= GOAL =
Print, word for word, the part of the Standardized Max Logits review that opens with the words "1. Problem definition" and closes with "those regions differently.".

= PASSAGE SHOWN =
________________

Standardized Max Logits [Eng]

Jung et al. / Standardized Max Logits - A Simple yet Effective Approach for Identifying Unexpected Road Obstacles in Urban-Scene Segmentation / ICCV 2021

한국어로 쓰인 리뷰를 읽으려면 여기를 누르세요.

I would like to introduce one of my recent papers, Standardized Max Logits (SML), which is accepted to ICCV 2021 as an Oral presentation. We tackled Out-of-Distribution (OoD) detection in urban-scene segmentation for autonomous driving. Our method achieved state-of-the-art performance on the public leaderboard (Fishyscapes).

1. Problem definition

Recent advances in urban-scene semantic segmentation have achieved significant success on various benchmark datasets. Albeit these efforts, there still remains a huge problem to deploy them in the real world - unexpected obstacles occurring in the real driving scenarios. Handling such obstacles properly is not a trivial problem since the segmentation model always predicts the pixels as one of the pre-defined classes used for the training. Addressing such an issue is crucial for safety-critical applications such as autonomous driving. As shown in the above figure, failing to identify the dog or boxes in the scene can lead to disastrous situation - hitting the dog and boxes. We therefore address such situations by identifying unexpected obstacles and provide the starting point to deal with those regions differently.

Before going any further, let's first talk about the precise definition of the semantic segmentation task. With given an image $x\in{\mathbb{X}_{train}}^{H\times{W}}$ and its pixel-wise class label $y\in{\mathbb{Y}_{train}}^{H\times{W}}$ pairs, we train the segmentation model $G$ that predicts the $\hat{y}$ , which is pixel-wise class prediction of $x$ . The network is trained by using a cross-entropy loss below.

CrossEntropy = -\sum\limits_{x\in\mathbb{X}}{y\log{\hat{y}}},

where $y$ denotes the corresponding label of an input image $x$ . As one can imagine, this model always predicts the pixels into one of the pre-defined classes, even on the anomalous regions that did not appear on the training samples. Therefore, we propose a simple yet effective method that outputs the pixel-wise anomaly score to identify such regions properly without requiring additional training or extra network modules.

2. Preliminary

For OoD detection, Maximum Softmax Probability (MSP) [1] has been proposed in the image classification task. It utilizes the max softmax scores as anomaly scores, which does not require additional training. However, due to the fast-growing property of exponential, MSP suffers from over confident problem that anomalous images have high MSP score (i.e., low anomaly score). To address this problem, employing Max Logit [2] score is proposed to identify anomalous regions in semantic segmentation. In this work, we point out the problem of Max Logit score and propose a novel method that is effective on anomaly identification in semantic segmentation.

________________

= DATA BLOCK =
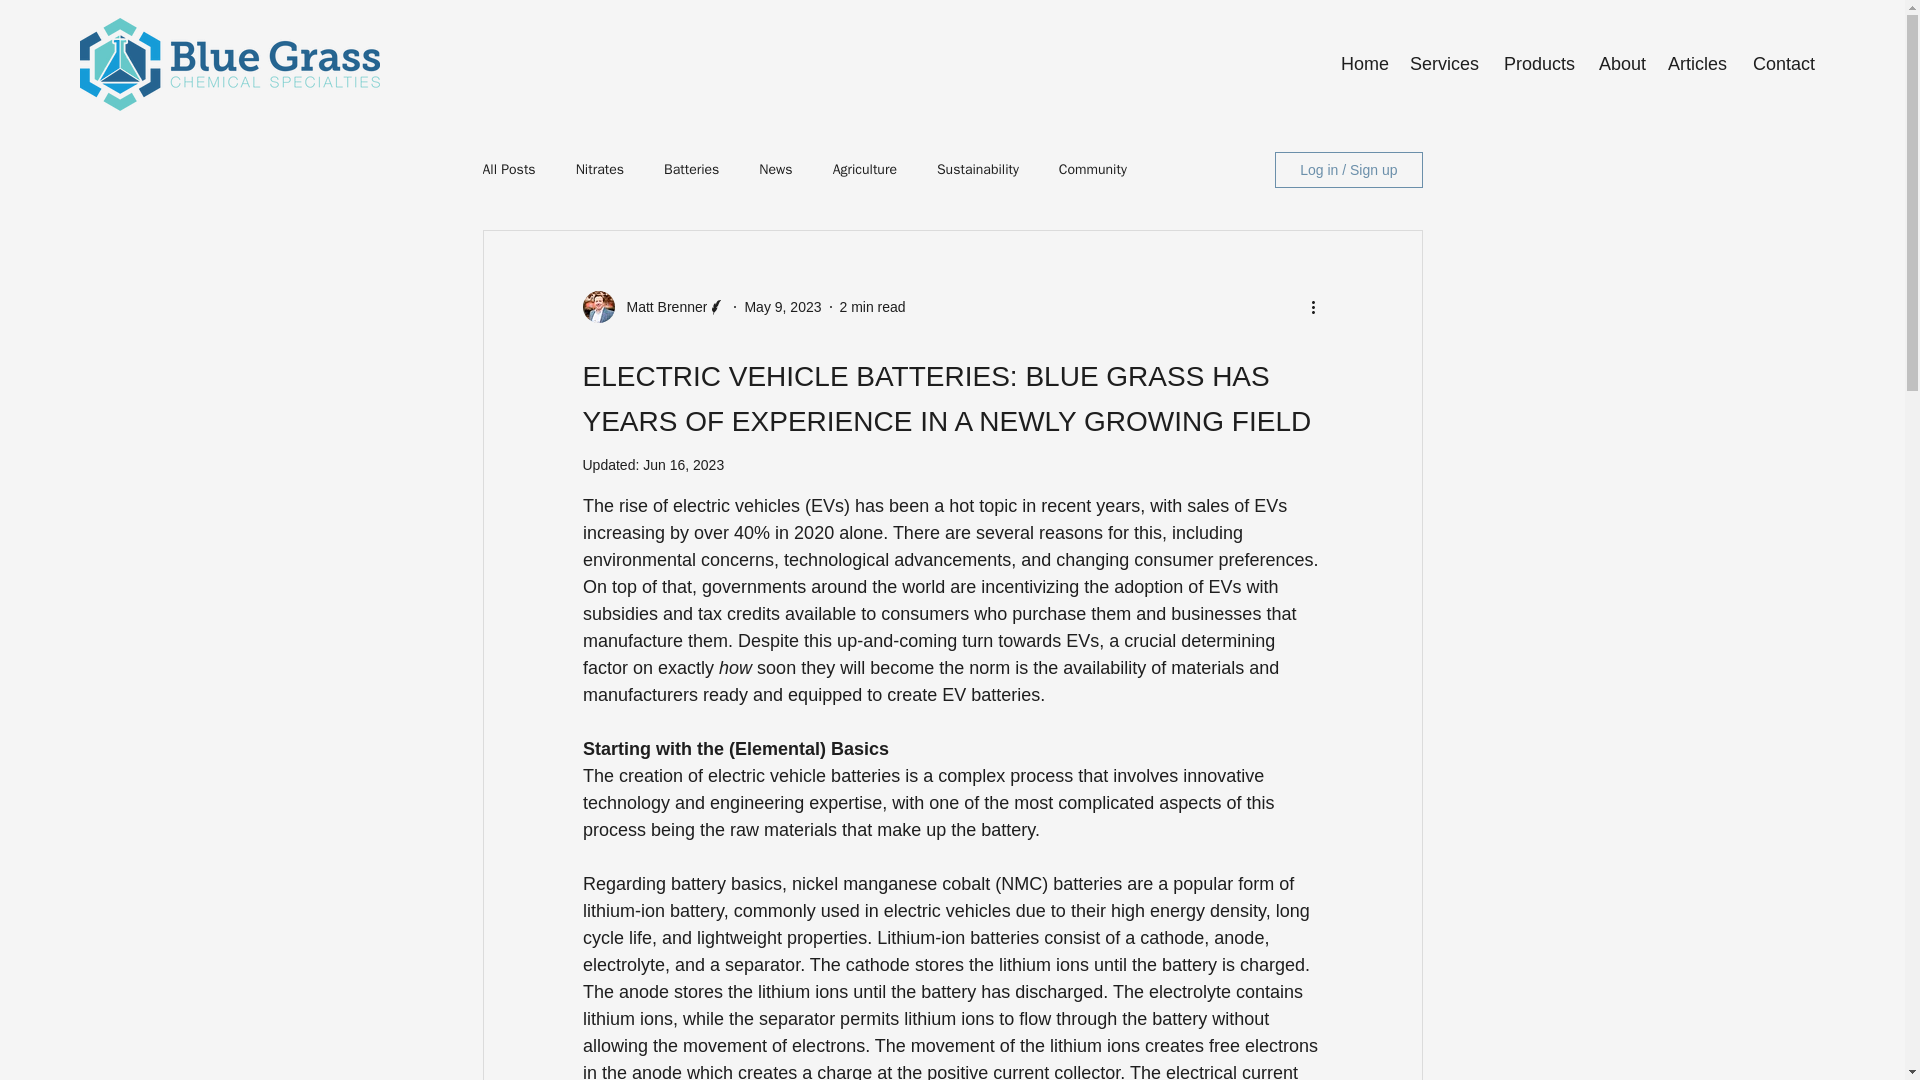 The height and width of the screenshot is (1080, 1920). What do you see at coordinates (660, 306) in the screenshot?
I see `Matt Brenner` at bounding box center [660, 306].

________________

= THE REPLY =
1. Problem definition

Recent advances in urban-scene semantic segmentation have achieved significant success on various benchmark datasets. Albeit these efforts, there still remains a huge problem to deploy them in the real world - unexpected obstacles occurring in the real driving scenarios. Handling such obstacles properly is not a trivial problem since the segmentation model always predicts the pixels as one of the pre-defined classes used for the training. Addressing such an issue is crucial for safety-critical applications such as autonomous driving. As shown in the above figure, failing to identify the dog or boxes in the scene can lead to disastrous situation - hitting the dog and boxes. We therefore address such situations by identifying unexpected obstacles and provide the starting point to deal with those regions differently.